Records to be Kept for Tax Audits in the UAE
In order to facilitate tax audits in the United Arab Emirates (UAE), taxable businesses are required to keep the following records and present them to the tax auditor during an audit, as mandated by Article 78 of the Federal Decree-Law on Value-Added Tax:
- Records of all supplies and imports
- Tax invoices and documents related to receiving goods and services
- All tax credit notes and documents received
- All tax invoices and documents issued
- Records of goods and services that were disposed of for non-business purposes and records showing tax paid on those items
- Records of goods and services purchased for which input tax was not deducted
- Records of exported goods and services
- Records of adjustments or corrections made to accounts or tax invoices
- Details of imported goods along with customs declarations and supplier invoices
Major Things Reviewed During Tax Audit in the UAE
During a tax audit in the United Arab Emirates (UAE), the Federal Tax Authority (FTA) will review several key aspects of a taxable business to ensure compliance with tax laws. The following are some of the things that may be reviewed during a UAE tax audit:
- Accounting software and system: Taxable companies are required to use proper accounting software to ensure compliance with the UAE VAT Law. This software should help reduce potential errors and discrepancies while filing VAT returns, and it should generate reports and records as defined under Article 2 of the Tax Procedures Law. VAT consultancy firms in Dubai can assist businesses in choosing the best accounting software.
- Output tax: The FTA will review zero-rated, exempted, and standard-rated tax calculations to ensure they are in compliance with UAE tax laws. They will also verify that the correct tax rates (such as 5% or 0%) are applied to taxable supplies, and that goods that are eligible for zero-rated tax are charged as zero tax with proper official and commercial evidence. The FTA will also review the records of goods imported into the UAE to ensure they have been recorded properly under the reverse charge mechanism.

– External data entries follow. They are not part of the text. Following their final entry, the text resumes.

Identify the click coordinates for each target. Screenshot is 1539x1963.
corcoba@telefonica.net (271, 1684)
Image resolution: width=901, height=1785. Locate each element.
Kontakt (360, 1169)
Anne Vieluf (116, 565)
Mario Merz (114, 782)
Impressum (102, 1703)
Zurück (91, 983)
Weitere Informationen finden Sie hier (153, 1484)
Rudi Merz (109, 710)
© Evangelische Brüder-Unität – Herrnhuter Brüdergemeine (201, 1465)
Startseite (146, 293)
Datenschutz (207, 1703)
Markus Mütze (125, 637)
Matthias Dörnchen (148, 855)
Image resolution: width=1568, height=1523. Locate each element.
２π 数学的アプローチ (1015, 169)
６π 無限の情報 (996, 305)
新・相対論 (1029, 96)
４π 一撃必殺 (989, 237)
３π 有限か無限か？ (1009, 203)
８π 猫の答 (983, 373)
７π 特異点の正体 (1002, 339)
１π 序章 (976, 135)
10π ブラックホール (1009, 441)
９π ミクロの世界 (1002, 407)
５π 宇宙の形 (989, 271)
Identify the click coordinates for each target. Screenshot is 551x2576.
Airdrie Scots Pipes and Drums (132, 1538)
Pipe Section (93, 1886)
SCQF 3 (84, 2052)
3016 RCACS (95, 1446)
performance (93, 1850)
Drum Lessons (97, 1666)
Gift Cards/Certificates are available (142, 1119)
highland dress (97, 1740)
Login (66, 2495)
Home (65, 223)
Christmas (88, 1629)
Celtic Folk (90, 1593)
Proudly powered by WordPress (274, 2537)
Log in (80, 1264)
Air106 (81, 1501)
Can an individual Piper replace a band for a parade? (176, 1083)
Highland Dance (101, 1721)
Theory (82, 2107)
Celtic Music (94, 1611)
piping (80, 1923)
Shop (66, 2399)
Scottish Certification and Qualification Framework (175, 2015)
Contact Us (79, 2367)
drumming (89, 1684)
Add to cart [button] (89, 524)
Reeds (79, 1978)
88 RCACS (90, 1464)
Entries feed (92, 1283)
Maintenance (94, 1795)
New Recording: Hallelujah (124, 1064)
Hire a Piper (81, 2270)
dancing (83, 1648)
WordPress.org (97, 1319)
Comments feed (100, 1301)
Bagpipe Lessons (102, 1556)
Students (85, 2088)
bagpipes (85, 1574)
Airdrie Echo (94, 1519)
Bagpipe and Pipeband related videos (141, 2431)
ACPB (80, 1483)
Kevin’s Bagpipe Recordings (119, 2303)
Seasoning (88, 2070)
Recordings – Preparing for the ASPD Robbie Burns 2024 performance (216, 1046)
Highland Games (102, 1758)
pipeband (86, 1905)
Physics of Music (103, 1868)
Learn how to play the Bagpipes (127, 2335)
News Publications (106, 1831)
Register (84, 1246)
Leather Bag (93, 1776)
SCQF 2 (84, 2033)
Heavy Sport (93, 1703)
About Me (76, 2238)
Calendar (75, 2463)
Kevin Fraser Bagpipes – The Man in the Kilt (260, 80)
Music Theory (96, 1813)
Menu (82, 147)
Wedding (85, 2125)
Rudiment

- Input tax: During a tax audit, the FTA will review input tax to verify that expenses and purchases are eligible for tax calculation. They will check that input credits are validly taken for 5% and 0% supplies, and not taken for exempted supplies or certain specifically restricted input tax, such as entertainment services. The FTA will focus on whether the taxable person has received the proper tax invoice with their TRN to ensure the eligibility of input tax credits and other
- During a tax audit in the United Arab Emirates (UAE), the Federal Tax Authority (FTA) will review VAT returns to ensure their accuracy and completeness. This involves comparing the submitted VAT returns with the business’s accounting records. It is important for businesses to have their VAT returns checked by tax consultants in the UAE before submitting them to the FTA to ensure compliance with the law. The FTA will review all relevant documents to ensure compliance with their requirements. It is advisable for businesses to seek guidance from experienced VAT consultancy firms in Dubai to ensure compliance with the FTA’s requirements during a tax audit.